If it be true that the best stock, both male and female, for various reasons refuses to assume the duty of reproduction, the group will necessarily be replaced from individuals of average and inferior (but not superior) eugenic value. Even within these limits there is at present no conscious eugenic selection, and the irrational and unconscious motives which govern sexual selection at the present time may induce the choice of a mate from among the weaker individuals. Once again it becomes a matter of chance whether or not the matings prove to be for the welfare of the group and of the race.
It might be contended that the very fact that certain individuals withdraw from reproductive activities is sufficient proof of their lack of normal emotional reactions adapting them to the performance of those functions. But a clearer insight shows that the group standards permit the exercise of the reproductive activities only in accord with arbitrary regulations which have coalesced in the institutions of marriage and the family.
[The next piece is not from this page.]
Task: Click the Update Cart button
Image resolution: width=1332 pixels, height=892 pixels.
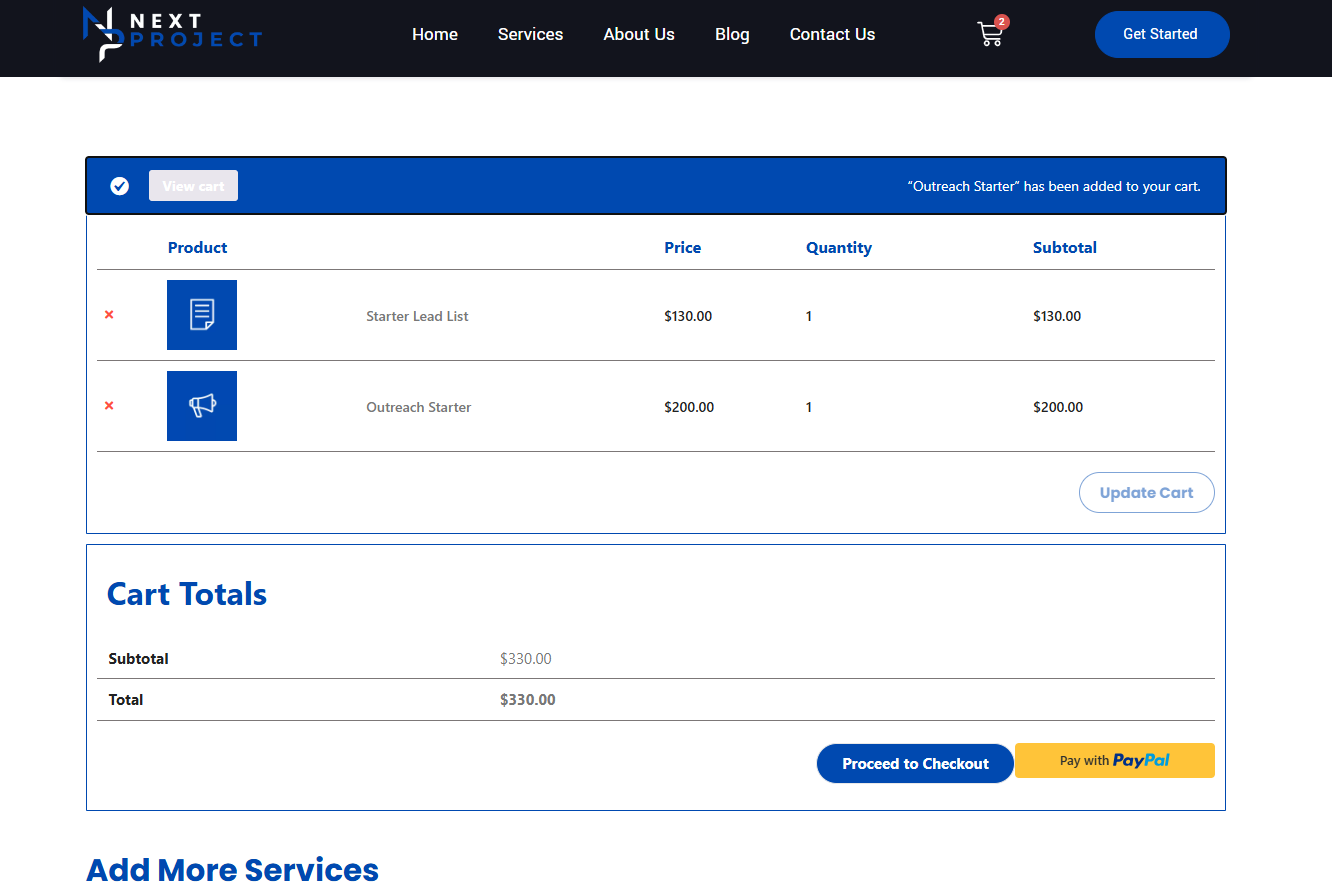Action: [1146, 493]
These institutions have been developed to fit a definite ideal of manhood and womanhood which grew up out of a manner of thinking in accord with taboo control and ignorant superstitions rather than in harmony with the actual facts of the situation. Now that we are facing reality and trying to rationalize our thinking, we find that the variation from these masculine and feminine ideals does not necessarily imply biological or psychological abnormality, since the ideals were themselves established without reference to biological and psychological data.
The traditional marriage and family arrangement tends to enforce a selection of individuals who conform most nearly to these artificial types as parents for the succeeding generations. It is not at all certain that such a selection is advantageous to the group. It would seem rather that in so complex a social system as that of the present day with its increasing division of labour on other than purely sexual distinctions, we need a variety of types of individuals adapted to the varied activities of modern life.